0

I'm using Rust to download huge amounts of stock market data, around 50,000 GET requests per cycle. To make the process go significantly faster, I've been able to use multithreading. My code so far looks like this:

// Instantiate a channel so threads can send data to main thread
let (s, r) = channel();

// Vector to store all threads created
let mut threads = Vec::new();

// Iterate through every security in the universe
for security in universe {

    // Clone the sender
    let thread_send = s.clone();
            
    // Create a thread with a closure that makes 5 get requests for the current security
    let t = thread::spawn(move || {

        // Download the 5 price vectors and send everything in a tuple to the main thread
        let price_vectors = download_security(&security);
        let tuple = (security, price_vectors.0, price_vectors.1, price_vectors.2, price_vectors.3, price_vectors.4);
        &thread_send.send(tuple).unwrap();

    });

    // PAUSE THE MAIN THREAD BECAUSE OF THE ERROR I'M GETTING
    thread::sleep(Duration::from_millis(20));

    // Add the new thread to the threads vector
    threads.push(t);

};

drop(s);

// Join all the threads together so the main thread waits for their completion
for t in threads {
    t.join();
};

The download_security() function that each thread calls simply makes 5 GET requests to download price data (minutely, hourly, daily, weekly, monthly data).

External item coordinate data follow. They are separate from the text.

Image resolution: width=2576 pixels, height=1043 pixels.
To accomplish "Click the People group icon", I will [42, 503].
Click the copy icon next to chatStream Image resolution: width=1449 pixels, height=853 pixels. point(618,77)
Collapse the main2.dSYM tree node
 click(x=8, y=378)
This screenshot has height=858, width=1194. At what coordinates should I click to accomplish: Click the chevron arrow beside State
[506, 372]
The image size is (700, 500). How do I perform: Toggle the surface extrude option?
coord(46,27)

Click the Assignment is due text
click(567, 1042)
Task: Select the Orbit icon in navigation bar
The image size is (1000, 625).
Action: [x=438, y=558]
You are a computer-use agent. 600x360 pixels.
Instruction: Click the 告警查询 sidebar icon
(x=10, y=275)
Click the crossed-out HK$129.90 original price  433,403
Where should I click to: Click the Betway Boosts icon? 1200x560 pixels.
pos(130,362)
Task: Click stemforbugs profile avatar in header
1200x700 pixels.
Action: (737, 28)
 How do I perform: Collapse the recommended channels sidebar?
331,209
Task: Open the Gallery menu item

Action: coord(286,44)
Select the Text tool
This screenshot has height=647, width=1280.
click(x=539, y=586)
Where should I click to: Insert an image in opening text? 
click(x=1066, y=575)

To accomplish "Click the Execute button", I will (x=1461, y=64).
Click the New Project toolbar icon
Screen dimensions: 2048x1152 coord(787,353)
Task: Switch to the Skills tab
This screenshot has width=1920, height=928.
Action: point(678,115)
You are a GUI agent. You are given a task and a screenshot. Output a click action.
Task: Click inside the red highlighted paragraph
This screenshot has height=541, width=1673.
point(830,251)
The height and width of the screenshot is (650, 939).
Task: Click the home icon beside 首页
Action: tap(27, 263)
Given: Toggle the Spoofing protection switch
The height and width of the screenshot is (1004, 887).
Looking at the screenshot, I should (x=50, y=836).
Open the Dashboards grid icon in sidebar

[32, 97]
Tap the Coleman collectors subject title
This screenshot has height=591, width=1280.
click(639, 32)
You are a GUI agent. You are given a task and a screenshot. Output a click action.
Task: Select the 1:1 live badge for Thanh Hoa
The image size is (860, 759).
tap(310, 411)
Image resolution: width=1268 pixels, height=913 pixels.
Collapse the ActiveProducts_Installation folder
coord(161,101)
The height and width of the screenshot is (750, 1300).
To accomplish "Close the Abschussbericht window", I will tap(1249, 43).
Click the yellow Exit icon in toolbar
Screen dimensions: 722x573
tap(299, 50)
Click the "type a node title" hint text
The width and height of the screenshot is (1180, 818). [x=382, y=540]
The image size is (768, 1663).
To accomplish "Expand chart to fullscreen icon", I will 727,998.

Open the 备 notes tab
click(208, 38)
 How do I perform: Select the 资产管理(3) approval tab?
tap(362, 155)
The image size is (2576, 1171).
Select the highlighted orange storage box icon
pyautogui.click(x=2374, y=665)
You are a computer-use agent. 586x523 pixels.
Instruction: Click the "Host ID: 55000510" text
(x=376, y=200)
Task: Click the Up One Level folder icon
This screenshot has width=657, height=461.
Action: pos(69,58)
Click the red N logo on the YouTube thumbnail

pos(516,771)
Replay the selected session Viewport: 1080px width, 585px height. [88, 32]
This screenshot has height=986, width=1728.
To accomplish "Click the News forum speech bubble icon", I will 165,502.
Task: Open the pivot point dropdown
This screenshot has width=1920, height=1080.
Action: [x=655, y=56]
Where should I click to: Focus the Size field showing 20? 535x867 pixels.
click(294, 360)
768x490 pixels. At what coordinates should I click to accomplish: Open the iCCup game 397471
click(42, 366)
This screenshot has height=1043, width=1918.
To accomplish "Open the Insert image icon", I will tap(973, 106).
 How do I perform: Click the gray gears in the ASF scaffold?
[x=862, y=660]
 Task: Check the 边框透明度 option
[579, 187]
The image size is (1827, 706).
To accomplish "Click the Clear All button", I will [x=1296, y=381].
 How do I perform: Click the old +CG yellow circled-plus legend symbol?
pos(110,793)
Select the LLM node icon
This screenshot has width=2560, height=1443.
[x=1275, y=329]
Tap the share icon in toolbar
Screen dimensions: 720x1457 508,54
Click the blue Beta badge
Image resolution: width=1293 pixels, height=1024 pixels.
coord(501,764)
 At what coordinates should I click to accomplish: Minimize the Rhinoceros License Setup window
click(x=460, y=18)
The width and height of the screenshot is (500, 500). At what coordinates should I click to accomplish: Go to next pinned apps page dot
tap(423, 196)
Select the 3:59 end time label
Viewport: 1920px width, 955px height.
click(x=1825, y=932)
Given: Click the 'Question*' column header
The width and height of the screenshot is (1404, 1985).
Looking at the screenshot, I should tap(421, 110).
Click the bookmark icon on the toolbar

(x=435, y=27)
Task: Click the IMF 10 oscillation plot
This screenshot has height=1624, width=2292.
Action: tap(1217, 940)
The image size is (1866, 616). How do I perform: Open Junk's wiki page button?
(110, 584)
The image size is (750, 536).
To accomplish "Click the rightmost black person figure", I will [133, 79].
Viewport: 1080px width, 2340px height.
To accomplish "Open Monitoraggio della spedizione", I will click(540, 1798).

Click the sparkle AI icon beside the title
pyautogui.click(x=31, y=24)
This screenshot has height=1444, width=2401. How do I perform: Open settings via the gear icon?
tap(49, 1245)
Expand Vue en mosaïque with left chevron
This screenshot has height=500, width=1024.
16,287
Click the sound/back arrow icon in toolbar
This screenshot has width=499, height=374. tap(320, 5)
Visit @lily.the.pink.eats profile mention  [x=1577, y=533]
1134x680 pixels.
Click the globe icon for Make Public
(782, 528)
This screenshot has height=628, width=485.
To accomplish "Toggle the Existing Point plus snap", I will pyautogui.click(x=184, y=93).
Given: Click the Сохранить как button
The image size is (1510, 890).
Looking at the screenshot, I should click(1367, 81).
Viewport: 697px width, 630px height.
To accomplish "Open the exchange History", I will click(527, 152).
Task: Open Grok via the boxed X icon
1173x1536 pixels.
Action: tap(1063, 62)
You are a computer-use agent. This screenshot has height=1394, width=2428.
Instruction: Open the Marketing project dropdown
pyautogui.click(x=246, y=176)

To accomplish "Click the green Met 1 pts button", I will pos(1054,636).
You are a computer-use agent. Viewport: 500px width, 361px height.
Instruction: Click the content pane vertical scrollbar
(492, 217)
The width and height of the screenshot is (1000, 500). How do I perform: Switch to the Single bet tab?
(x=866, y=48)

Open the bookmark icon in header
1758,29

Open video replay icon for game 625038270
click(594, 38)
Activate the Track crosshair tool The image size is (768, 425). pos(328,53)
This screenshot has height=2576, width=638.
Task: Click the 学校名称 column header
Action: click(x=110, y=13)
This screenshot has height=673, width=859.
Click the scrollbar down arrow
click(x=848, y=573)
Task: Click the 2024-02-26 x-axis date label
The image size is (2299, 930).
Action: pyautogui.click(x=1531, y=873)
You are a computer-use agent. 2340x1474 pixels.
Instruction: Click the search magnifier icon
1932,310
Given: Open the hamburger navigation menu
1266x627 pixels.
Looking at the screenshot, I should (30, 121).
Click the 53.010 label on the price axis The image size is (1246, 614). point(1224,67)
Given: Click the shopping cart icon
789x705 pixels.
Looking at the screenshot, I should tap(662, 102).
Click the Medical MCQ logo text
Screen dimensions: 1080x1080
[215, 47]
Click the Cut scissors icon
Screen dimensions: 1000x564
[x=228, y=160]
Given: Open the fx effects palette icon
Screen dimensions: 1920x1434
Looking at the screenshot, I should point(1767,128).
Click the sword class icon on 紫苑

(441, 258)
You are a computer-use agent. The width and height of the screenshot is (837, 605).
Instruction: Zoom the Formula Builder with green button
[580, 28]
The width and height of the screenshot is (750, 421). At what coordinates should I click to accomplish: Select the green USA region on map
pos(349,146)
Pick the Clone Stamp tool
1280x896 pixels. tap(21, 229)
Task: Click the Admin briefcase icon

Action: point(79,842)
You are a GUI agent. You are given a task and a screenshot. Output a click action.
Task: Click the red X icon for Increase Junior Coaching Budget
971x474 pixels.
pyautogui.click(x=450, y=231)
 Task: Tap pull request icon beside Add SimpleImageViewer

I'm using the ureq crate to make these requests. The download_security() function looks like this:

// Call minutely data and let thread sleep for arbitrary amount of time
let minute_text = ureq::get(&minute_link).call().unwrap().into_string().unwrap();
thread::sleep(Duration::from_millis(1000));

// Call hourly data and let thread sleep for arbitrary amount of time
let hour_text = ureq::get(&hour_link).call().unwrap().into_string().unwrap();
thread::sleep(Duration::from_millis(1000));

// Call daily data and let thread sleep for arbitrary amount of time
let day_text = ureq::get(&day_link).call().unwrap().into_string().unwrap();
thread::sleep(Duration::from_millis(1000));

// Call weekly data and let thread sleep for arbitrary amount of time
let week_text = ureq::get(&week_link).call().unwrap().into_string().unwrap();
thread::sleep(Duration::from_millis(1000));

// Call monthly data and let thread sleep for arbitrary amount of time
let month_text = ureq::get(&month_link).call().unwrap().into_string().unwrap();
thread::sleep(Duration::from_millis(1000));

Now, the reason I'm putting my threads to sleep throughout this code is because it seems that whenever I make too many HTTP requests too fast, I get this strange error:

thread '<unnamed>' panicked at 'called `Result::unwrap()` on an `Err` value: Transport(Transport { kind: Dns, message: None, url: Some(Url { scheme: "https", cannot_be_a_base: false, username: "", password: None, host: Some(Domain("api.polygon.io")), port: None, path: "/v2/aggs/ticker/SPHB/range/1/minute/2021-05-22/2021-10-22", query: Some("adjusted=true&sort=asc&limit=200&apiKey=wo_oZg8qxLYzwo3owc6mQ1EIOp7yCr0g"), fragment: None }), source: Some(Custom { kind: Uncategorized, error: "failed to lookup address information: nodename nor servname provided, or not known" }) })', src/main.rs:243:54

When I increase the amount of time that my main thread sleeps after creating a new subthread, OR the amount of time that my subthreads sleep after making each of the 5 GET requests, the number of these errors goes down. When the sleeps are too short, I'll see this error printed out for 90%+ of the securities I try to download. When the sleeps are longer, everything works perfectly, except that the process takes WAY too long. This is frustrating because I need this process to be as fast as possible, preferably <1 minute for all 10,000 securities.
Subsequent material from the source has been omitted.